The proposal by private hospitals to offer lower rates to patients covered by state-owned insurance companies has hit a roadblock. Several hospitals had said earlier that they were ready to provide discounts to public sector general insurance firms if they managed to give them bulk business.
Third party administrators (TPAs) had said that the move would mean that there would be fewer number of hospitals in the list of cashless facility, which may not be feasible.
“There is a proposal and discussions are on but it would be difficult to carry it out as it would mean reducing the number of hospitals and patients would be left with a limited choice,” a director at a TPA told Hindustan Times.

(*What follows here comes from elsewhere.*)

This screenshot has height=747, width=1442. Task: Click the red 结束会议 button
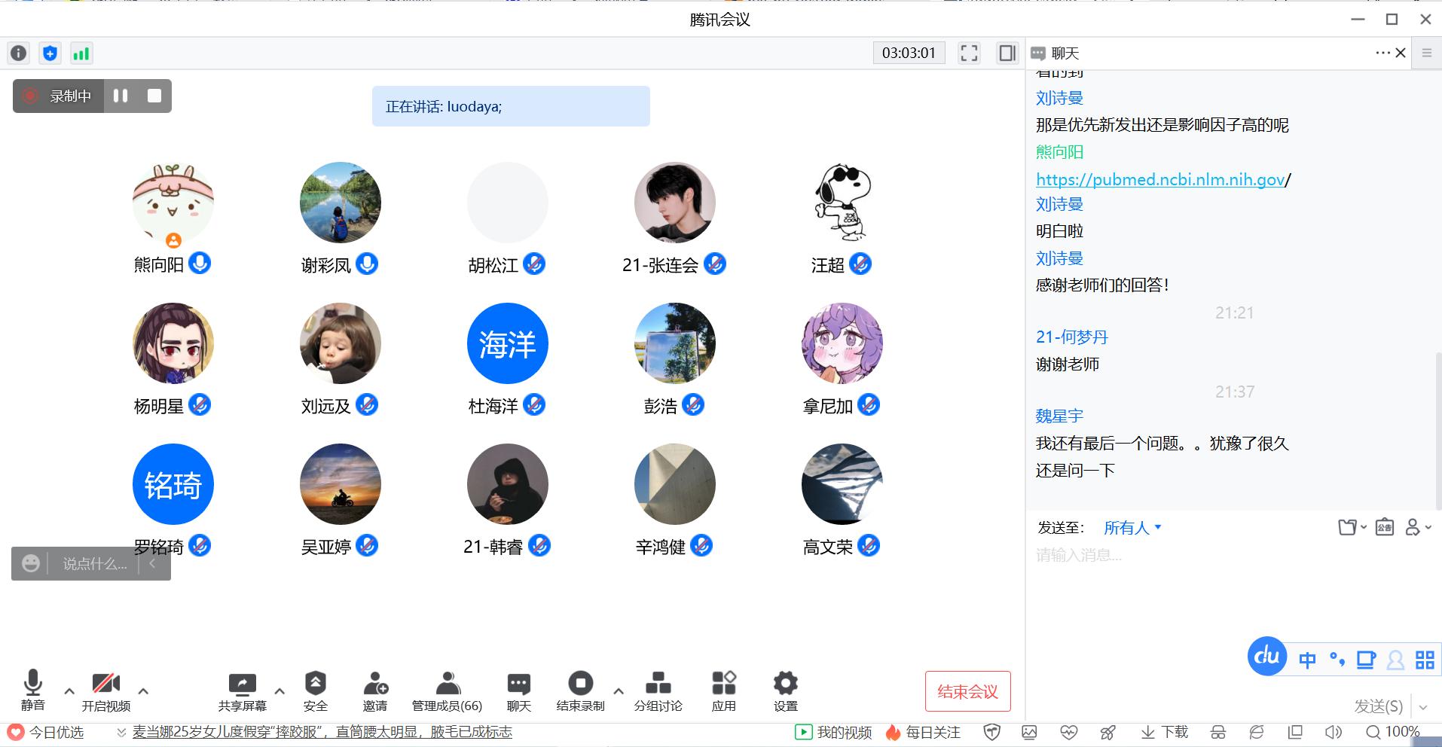tap(967, 691)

The four state owned general insurers — New India Assurance, United India Insurance Oriental Insurance and National Insurance Company — control more than half of the health insurance market.
Apollo Hospitals had said that they were ready to offer a 3-7 per cent discount to public sector insurers in case they were able to get bulk business. A senior member of the General Insurance Public Sector Association (GIPSA) said that the proposal is being looked into.
“Though there is a proposal to this effect, no decision has been taken as there are several issues that need to addressed before it can be implemented.” Most insurance firms have quietly started raising premium rates alleging inflating bills by hospitals.
Even for group insurance, pricing is based on claim ratio trends of a particular firm.